- _Problem details_: The material below holds pictures, which are to be left out; copy exactly the lines from the one with "This screenshot has height=461, width=590." through the one with "Open the 13h quoted tweet timestamp".

(Records shown Opens)

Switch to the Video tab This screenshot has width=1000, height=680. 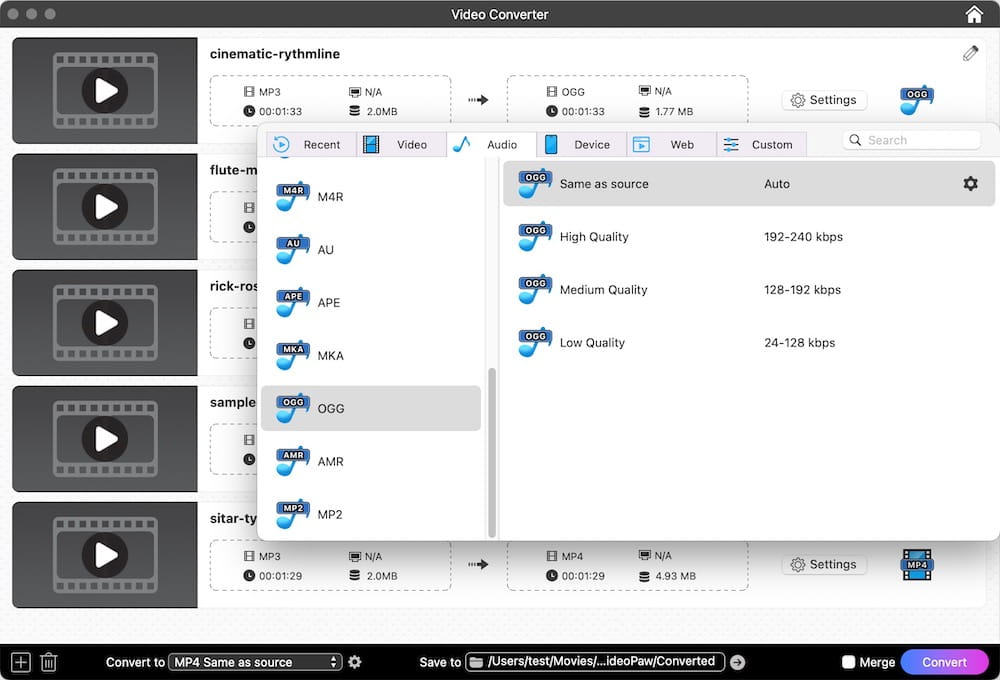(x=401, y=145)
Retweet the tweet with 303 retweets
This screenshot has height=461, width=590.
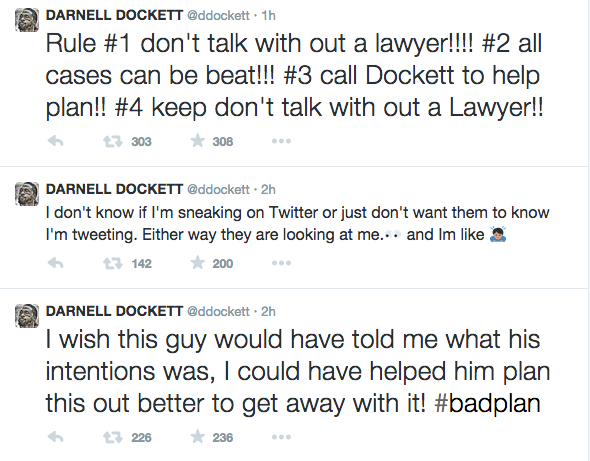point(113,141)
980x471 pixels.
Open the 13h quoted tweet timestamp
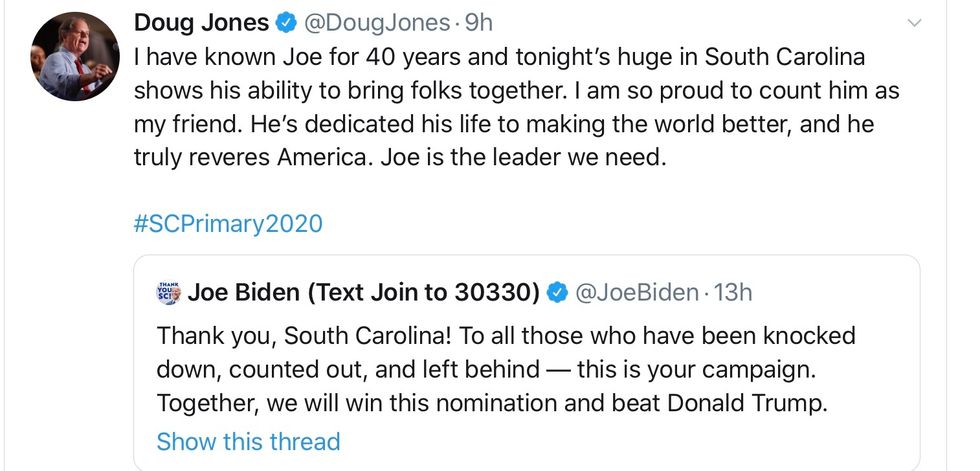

(Records shown Closes)
(Records shown Opens)

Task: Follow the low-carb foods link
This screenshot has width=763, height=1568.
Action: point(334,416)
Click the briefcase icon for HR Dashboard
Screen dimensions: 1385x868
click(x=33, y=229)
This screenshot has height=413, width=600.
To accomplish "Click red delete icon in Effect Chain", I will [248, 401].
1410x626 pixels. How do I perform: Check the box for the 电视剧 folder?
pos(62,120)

(Records shown Closes)

- _Expected output_:
This screenshot has height=461, width=590.
point(113,141)
980x471 pixels.
Open the 13h quoted tweet timestamp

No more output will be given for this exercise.